Barb – Where is your work available?
N. Gemini – In print at all major online retailers and in e-book through Kindle, Nook, Apple and Smashwords. Here are my author pages:
Barnes and Noble – http://www.barnesandnoble.com/
Barb – Anything else you’d like to add?
N. Gemini – Just that I’m thrilled to have been here on Sugarbeat’s Books. There are so many wonderful books out there and I’m incredibly appreciative of all the bloggers who share their love of reading with others. Thanks so much for letting me stop by!
What is done cannot be undone.
England, 1326. Edward II has been dethroned. Queen Isabella and her lover, Sir Roger Mortimer, are at the pinnacle of their power.
Fated to rule, Isabella’s son becomes King Edward III at the callow age of fourteen.

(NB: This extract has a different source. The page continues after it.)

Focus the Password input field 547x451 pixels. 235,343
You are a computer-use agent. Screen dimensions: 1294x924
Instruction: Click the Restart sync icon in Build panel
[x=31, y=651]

Young Edward, however, must bide his time as the loyal son until he can break the shackles of his minority and dissolve the regency council which dictates his every action.
When the former king is found mysteriously dead in his cell, the truth becomes obscured and Isabella can no longer trust her own memory . . . or confide in those closest to her. Meanwhile, she struggles to keep her beloved Mortimer at her side and gain yet another crown—France’s—for the son who no longer trusts her.
Amidst a maelstrom of shifting loyalties, accusations of murder propel England to the brink of civil war.
In the sequel to Isabeau, secrecy and treason, conspiracy and revenge once again overtake England. The future rests in the hands of a mother and son whose bonds have reached a breaking point.
Isabella – Westminster, February, 1327
The reminder that I was still married to Edward of Caernarvon stung like an open cut, fresh and deep down to the vein. Except for the sharp whistling of my indrawn breath, the room was silent. Bishop Orleton must have sensed the tension between Mortimer and me, for he excused himself, closing the door firmly behind him.
I turned away to face the row of windows, the world beyond dark with night. In moments, Mortimer’s arms encircled my waist from behind, tugging me gently against him. I kept my body stiff, tempering my resolve against his nearness, but already my knees were weakening beneath me.
“Isabeau … sweet heaven of mine.” Light fingers traced over my hips, wandering slowly up toward my ribs. His breath stirred on my neck, a fiery breeze of longing. “Let me hold you tonight, hour upon hour, until the dawn.”
I shook my head, even as I felt myself wanting to yield, to abandon all. “I’m afraid, Roger.”
He turned me around, his lips brushing against the crown of my hair, over my ear, the slope of my shoulder. Not until my breathing slowed and I half-closed my eyes, waiting for more, did he lift his head to speak. A smirk, hinting of something sinister, flashed across his mouth. Or perhaps I merely imagined it? His thumb stroked tenderly at my cheek, soothing away my worries. “Afraid of what—that he’ll go free? You needn’t worry, my love. I’ll make sure he never has the chance.”
AUTHOR Bio and Links:
N. Gemini Sasson is also the author of The Crown in the Heather (The Bruce Trilogy: Book I), Worth Dying For (The Bruce Trilogy: Book II), The Honor Due a King (The Bruce Trilogy: Book III) and Isabeau, A Novel of Queen Isabella and Sir Roger Mortimer (2011 IPPY Silver Medalist for Historical Fiction). She holds a M.S. in Biology from Wright State University where she ran cross country on athletic scholarship. She has worked as an aquatic toxicologist, an environmental engineer, a teacher and a track and cross country coach. A longtime breeder and judge of Australian Shepherds, her articles on bobtail genetics have been translated into seven languages.